Entrées de pointage de mots et d'éléments:
---*---

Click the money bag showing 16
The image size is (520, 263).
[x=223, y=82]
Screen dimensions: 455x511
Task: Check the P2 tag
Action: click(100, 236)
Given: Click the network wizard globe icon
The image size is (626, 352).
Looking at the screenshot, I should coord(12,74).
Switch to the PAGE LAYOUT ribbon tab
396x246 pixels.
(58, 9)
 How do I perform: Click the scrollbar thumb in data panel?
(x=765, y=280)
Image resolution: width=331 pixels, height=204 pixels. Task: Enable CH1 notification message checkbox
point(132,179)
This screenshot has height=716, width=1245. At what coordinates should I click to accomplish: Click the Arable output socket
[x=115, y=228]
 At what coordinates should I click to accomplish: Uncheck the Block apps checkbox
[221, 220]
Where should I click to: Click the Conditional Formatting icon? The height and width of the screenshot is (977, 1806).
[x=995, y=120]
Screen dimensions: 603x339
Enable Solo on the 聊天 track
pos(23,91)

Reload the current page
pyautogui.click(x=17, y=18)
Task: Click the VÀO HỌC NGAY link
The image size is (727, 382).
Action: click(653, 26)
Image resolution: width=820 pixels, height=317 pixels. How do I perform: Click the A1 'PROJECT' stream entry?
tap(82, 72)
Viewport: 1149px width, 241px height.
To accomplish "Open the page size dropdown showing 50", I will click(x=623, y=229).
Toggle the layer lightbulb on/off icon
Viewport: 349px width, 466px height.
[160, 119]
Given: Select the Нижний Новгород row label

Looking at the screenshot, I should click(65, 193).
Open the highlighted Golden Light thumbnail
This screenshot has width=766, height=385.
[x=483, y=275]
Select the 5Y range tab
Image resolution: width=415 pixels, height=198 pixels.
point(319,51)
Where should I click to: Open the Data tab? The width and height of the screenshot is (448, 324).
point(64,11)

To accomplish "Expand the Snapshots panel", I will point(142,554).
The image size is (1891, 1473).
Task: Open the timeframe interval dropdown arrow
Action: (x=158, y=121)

---*---

Consigne:
Recopiez à l'identique tout ce qui va de la ligne contenant "Viewport: 1149px width, 241px height." jusqu'à la fin des lignes, ces deux bornes comprises.

Réponse:
Viewport: 1149px width, 241px height.
To accomplish "Open the page size dropdown showing 50", I will click(x=623, y=229).
Toggle the layer lightbulb on/off icon
Viewport: 349px width, 466px height.
[160, 119]
Given: Select the Нижний Новгород row label

Looking at the screenshot, I should click(65, 193).
Open the highlighted Golden Light thumbnail
This screenshot has width=766, height=385.
[x=483, y=275]
Select the 5Y range tab
Image resolution: width=415 pixels, height=198 pixels.
point(319,51)
Where should I click to: Open the Data tab? The width and height of the screenshot is (448, 324).
point(64,11)

To accomplish "Expand the Snapshots panel", I will point(142,554).
The image size is (1891, 1473).
Task: Open the timeframe interval dropdown arrow
Action: (x=158, y=121)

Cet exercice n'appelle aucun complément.